▶

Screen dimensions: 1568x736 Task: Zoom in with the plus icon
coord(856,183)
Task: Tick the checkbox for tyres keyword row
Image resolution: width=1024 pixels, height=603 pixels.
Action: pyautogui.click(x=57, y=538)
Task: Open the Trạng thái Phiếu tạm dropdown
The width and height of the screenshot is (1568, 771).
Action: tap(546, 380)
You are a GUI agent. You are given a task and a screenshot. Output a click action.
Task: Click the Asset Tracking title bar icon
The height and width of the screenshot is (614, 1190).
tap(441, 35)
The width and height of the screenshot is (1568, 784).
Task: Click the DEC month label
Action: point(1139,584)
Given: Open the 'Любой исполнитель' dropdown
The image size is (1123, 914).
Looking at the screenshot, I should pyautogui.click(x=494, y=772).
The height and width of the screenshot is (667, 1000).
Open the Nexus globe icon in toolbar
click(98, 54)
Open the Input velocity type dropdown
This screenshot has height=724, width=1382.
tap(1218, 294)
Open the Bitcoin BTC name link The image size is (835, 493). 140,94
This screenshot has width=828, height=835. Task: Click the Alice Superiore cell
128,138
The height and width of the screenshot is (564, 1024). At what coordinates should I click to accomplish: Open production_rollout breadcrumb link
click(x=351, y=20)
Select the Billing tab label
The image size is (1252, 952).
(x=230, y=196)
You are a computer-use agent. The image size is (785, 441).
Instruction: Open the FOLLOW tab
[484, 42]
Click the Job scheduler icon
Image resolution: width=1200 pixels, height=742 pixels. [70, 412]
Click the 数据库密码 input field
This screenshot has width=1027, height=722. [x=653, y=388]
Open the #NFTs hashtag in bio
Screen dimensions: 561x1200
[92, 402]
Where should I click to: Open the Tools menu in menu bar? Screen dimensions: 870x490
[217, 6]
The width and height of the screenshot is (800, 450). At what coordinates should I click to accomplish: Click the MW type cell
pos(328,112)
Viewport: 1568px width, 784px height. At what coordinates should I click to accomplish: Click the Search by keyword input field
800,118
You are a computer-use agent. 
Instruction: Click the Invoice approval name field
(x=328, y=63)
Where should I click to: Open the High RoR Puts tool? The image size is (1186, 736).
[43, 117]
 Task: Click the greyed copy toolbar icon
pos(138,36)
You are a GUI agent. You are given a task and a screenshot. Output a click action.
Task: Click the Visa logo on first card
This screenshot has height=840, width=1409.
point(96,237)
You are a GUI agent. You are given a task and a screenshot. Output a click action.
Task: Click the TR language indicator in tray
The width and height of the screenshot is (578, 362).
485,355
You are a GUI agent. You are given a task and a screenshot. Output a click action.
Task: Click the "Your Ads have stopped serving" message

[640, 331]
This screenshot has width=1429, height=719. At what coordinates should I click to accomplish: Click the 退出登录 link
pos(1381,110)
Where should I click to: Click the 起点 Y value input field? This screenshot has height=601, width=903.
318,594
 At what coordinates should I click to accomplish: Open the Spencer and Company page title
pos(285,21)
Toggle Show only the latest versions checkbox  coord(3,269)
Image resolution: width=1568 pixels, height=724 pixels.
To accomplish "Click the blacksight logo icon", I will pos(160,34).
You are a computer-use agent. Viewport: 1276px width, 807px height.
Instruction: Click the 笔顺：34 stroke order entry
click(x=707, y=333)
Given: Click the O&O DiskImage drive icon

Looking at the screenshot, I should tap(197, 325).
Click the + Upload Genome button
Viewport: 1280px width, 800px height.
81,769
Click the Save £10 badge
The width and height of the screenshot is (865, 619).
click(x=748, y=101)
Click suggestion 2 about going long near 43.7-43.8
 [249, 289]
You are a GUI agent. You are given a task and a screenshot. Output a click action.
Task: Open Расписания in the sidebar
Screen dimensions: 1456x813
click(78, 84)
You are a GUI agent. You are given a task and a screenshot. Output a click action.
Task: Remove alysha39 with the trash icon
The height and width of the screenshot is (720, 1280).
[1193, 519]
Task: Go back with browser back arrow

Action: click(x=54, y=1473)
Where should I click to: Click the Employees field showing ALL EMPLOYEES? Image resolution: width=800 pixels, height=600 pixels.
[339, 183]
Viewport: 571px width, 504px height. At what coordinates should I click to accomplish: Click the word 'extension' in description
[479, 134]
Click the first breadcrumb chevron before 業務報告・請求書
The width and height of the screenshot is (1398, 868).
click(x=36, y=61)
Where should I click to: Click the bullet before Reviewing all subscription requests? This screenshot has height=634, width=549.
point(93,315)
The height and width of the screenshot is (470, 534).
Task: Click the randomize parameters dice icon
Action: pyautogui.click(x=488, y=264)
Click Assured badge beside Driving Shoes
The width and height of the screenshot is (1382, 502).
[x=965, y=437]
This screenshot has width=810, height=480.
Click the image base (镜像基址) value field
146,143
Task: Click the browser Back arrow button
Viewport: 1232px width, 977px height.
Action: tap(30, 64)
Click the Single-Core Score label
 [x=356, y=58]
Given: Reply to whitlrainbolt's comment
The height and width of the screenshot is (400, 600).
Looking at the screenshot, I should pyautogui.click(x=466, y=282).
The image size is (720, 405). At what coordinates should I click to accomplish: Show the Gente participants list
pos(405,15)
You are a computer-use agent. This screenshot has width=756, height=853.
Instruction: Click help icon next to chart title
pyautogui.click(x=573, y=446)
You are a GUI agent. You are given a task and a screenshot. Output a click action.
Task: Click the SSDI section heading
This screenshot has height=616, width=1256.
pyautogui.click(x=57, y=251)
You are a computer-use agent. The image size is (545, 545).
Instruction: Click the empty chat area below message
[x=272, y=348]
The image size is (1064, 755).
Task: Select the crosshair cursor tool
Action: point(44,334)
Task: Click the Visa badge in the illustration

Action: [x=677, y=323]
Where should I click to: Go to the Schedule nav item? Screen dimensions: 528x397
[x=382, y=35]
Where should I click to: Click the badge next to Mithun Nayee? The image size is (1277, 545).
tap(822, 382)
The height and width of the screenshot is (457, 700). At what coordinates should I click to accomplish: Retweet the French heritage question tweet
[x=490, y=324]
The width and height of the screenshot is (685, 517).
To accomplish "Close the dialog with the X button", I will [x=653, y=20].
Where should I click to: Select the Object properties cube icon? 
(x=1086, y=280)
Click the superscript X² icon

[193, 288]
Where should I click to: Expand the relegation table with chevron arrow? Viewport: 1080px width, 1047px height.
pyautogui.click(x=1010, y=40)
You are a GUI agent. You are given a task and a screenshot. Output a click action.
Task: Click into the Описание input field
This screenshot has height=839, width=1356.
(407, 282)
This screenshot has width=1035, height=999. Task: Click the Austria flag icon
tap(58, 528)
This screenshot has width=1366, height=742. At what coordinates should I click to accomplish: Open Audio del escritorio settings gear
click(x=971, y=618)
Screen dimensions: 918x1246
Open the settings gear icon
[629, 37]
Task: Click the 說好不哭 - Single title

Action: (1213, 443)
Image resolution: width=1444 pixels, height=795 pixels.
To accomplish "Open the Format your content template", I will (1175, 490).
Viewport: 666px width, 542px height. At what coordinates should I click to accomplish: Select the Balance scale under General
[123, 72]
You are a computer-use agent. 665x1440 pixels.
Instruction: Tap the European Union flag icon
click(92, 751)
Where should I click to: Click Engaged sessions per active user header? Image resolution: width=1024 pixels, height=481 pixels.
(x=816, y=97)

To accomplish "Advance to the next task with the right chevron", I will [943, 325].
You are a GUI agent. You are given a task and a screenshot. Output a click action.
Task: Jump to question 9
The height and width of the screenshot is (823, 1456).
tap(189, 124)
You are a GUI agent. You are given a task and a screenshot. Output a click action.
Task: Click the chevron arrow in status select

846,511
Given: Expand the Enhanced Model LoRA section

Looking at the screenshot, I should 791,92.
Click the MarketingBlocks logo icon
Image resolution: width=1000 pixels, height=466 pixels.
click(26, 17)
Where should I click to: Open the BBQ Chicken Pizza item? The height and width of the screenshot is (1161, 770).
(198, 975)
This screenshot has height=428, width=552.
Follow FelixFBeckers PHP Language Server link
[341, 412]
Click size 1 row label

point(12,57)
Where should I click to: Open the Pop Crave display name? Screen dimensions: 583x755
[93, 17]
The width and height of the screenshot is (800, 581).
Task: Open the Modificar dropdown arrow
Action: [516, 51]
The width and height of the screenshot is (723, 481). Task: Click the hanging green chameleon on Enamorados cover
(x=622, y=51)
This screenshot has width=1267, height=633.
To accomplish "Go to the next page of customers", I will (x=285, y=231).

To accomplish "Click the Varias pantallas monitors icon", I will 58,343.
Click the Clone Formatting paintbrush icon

◀

-- The problem --
All lines from the one with "Task: Click the chevron" to the end of the records must be set down exactly. Skip every line before it.

-- Written solution --
Task: Click the chevron arrow in status select

846,511
Given: Expand the Enhanced Model LoRA section

Looking at the screenshot, I should 791,92.
Click the MarketingBlocks logo icon
Image resolution: width=1000 pixels, height=466 pixels.
click(26, 17)
Where should I click to: Open the BBQ Chicken Pizza item? The height and width of the screenshot is (1161, 770).
(198, 975)
This screenshot has height=428, width=552.
Follow FelixFBeckers PHP Language Server link
[341, 412]
Click size 1 row label

point(12,57)
Where should I click to: Open the Pop Crave display name? Screen dimensions: 583x755
[93, 17]
The width and height of the screenshot is (800, 581).
Task: Open the Modificar dropdown arrow
Action: [516, 51]
The width and height of the screenshot is (723, 481). Task: Click the hanging green chameleon on Enamorados cover
(x=622, y=51)
This screenshot has width=1267, height=633.
To accomplish "Go to the next page of customers", I will (x=285, y=231).

To accomplish "Click the Varias pantallas monitors icon", I will 58,343.
Click the Clone Formatting paintbrush icon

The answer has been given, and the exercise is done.